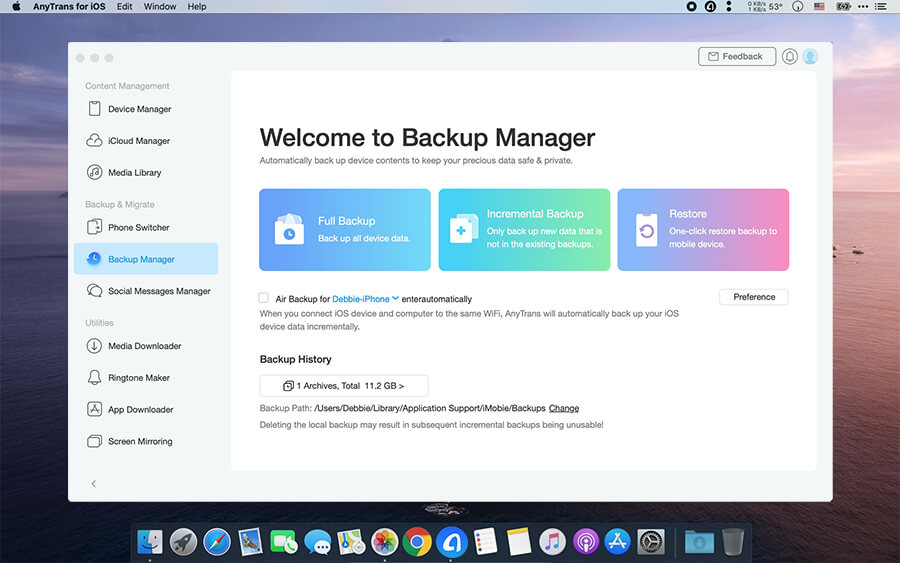The width and height of the screenshot is (900, 563).
Task: Expand the 1 Archives backup history list
Action: point(344,385)
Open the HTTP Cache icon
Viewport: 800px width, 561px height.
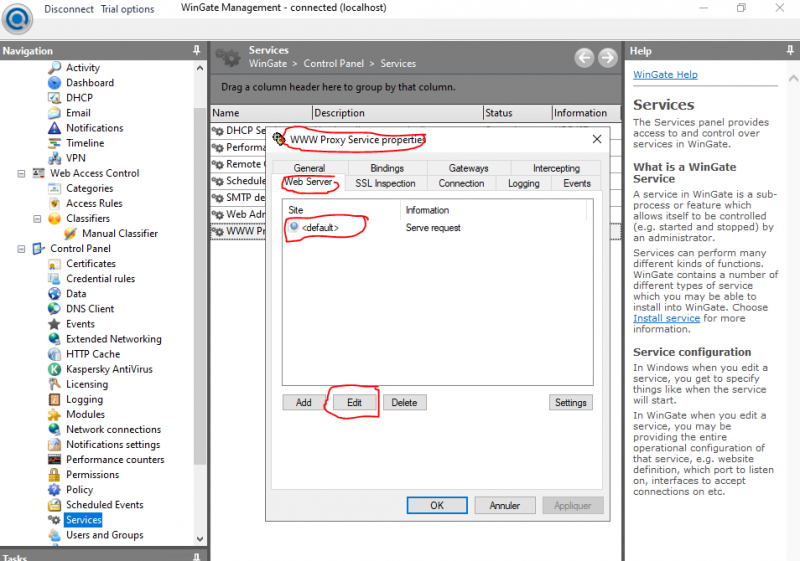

## INSTRUCTIONS FOR THE TASK
Copy out every line of the rows above word for word, leaving out the pictures.

## ANSWER TO THE EXERCISE
The width and height of the screenshot is (900, 563).
Task: Expand the 1 Archives backup history list
Action: point(344,385)
Open the HTTP Cache icon
Viewport: 800px width, 561px height.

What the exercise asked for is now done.